══ Provided text ══
I think that drivers like the TAD can sound very good on an Edgarhorn.
But I think that the wavefront shape is a big part of that.


















In the first pic, we have an Edgarhorn.
In the second pic, we have a QSC waveguide.

Though the size of the mouth is similar, *the QSC is dramatically shallower.* And the angle is much, much wider.

If you look at the polar curves posted in the thread 'great waveguide list', over at diyaudio, *you'll notice that sometimes the sound is basically 'detached' from the horn walls.

The way that this happens is that the width of the walls is wide, and the sound coming out of the throat is converging, so the wavefront basically doesn't 'see' the walls!

Of course one easy way to make it 'see' the walls is to simply make the walls narrower, and the Edgarhorn has a much narrower throat.

Of course all of this is a bit academic, because it's only an issue with horns that have a wide coverage angle. In car audio our horns are so tiny, relative to the wavelength, the sound *always* sees the walls.

Are you going to Vegas for CES? It's a bummer I didn't get a chance to meet up last time, and I'm still on the fence as to whether I'll go.
*


----------



## cajunner

Eric Stevens said:


> I think a substitute or even improvement could be created that would cost significantly less.
> 
> Would love to play with the D2 driver, it looks rather promising.
> 
> Eric


It's quite interesting, isn't it?

although, with all that engineering prowess, why couldn't they take those two first 90 degree bends out, by turning the motors on an up and down axis?

I don't think of the wavefront shape, as much as I do the "hydro-dynamics" of the compression environment and when you force the air through bends.

so, make a dual annular ring radiator that has really no bends in it, by making the motors concentric with the smaller interior ring motor just engineered for equivalent energy, so they can combine their power response without...


well, it's an idea. Not ideal, as the complexities of making dual motors, one inside the other, of the same general gap strength, and the diaphragms of the same general Sd with drastically different diameter...

this engineering of good ideas is harder than it looks.


anyways, I think the reason for the cheaper, but more complex D2's motor being special has a lot to do with twice the motors, as it's always about the gauss, with compression drivers and air loads...

and the power handling of a dual coil operation, can't forget that little factogram, eh?


Just turn the motor structures sideways and run your gap vertical, leave out those square edged turns...
═══
══ Information provided ══
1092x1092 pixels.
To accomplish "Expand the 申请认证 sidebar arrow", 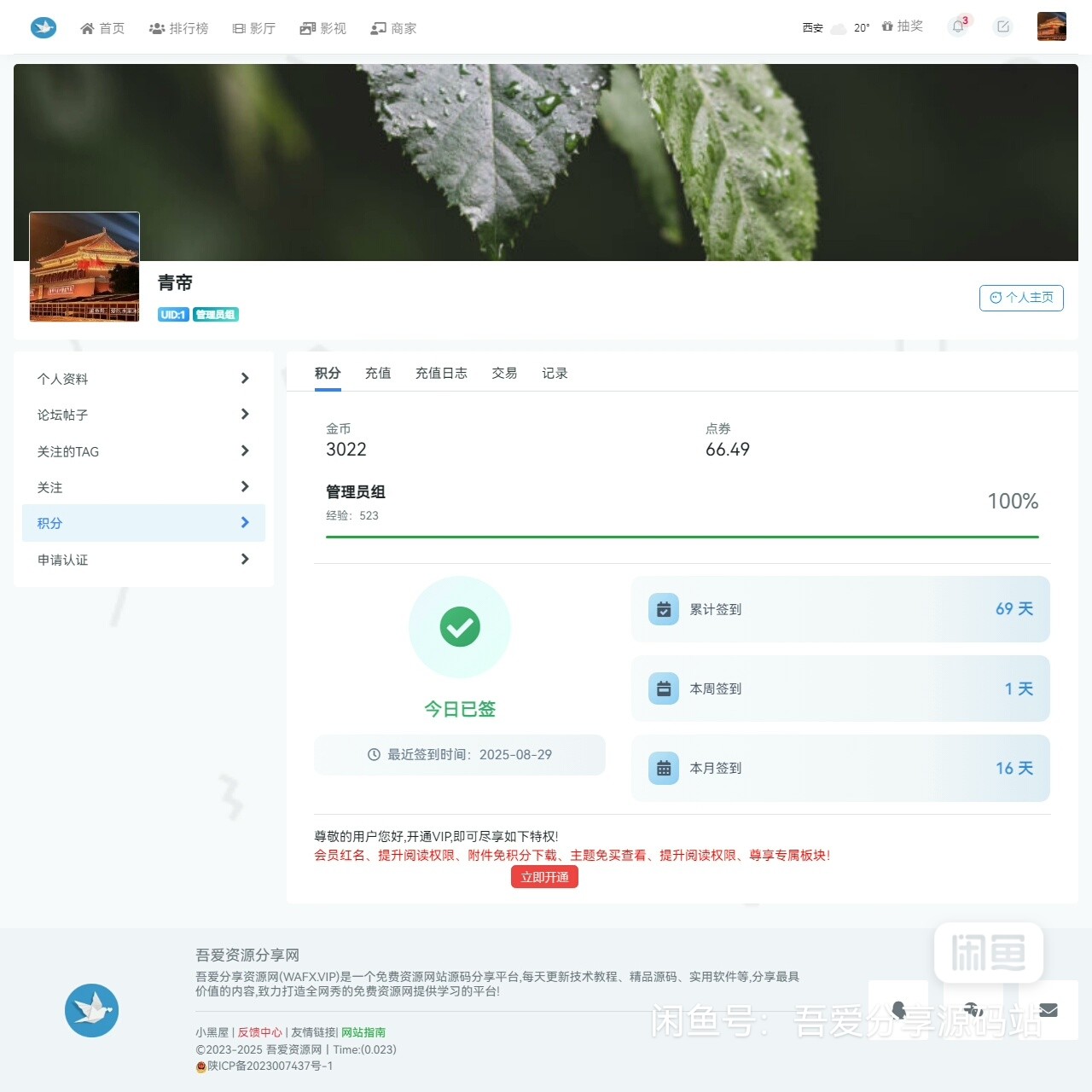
═══
Required actions.
[a] Print the part of the forum thread starting at "well, it's an" and ending at "little factogram, eh?".
[b] Translate this sentence from the forum thread into Spanish: "In the second pic, we have a QSC waveguide."
Work only from the forum thread, not from the material.

The replies.
[a]
well, it's an idea. Not ideal, as the complexities of making dual motors, one inside the other, of the same general gap strength, and the diaphragms of the same general Sd with drastically different diameter...

this engineering of good ideas is harder than it looks.


anyways, I think the reason for the cheaper, but more complex D2's motor being special has a lot to do with twice the motors, as it's always about the gauss, with compression drivers and air loads...

and the power handling of a dual coil operation, can't forget that little factogram, eh?

[b] En la segunda foto, tenemos una guía de ondas QSC.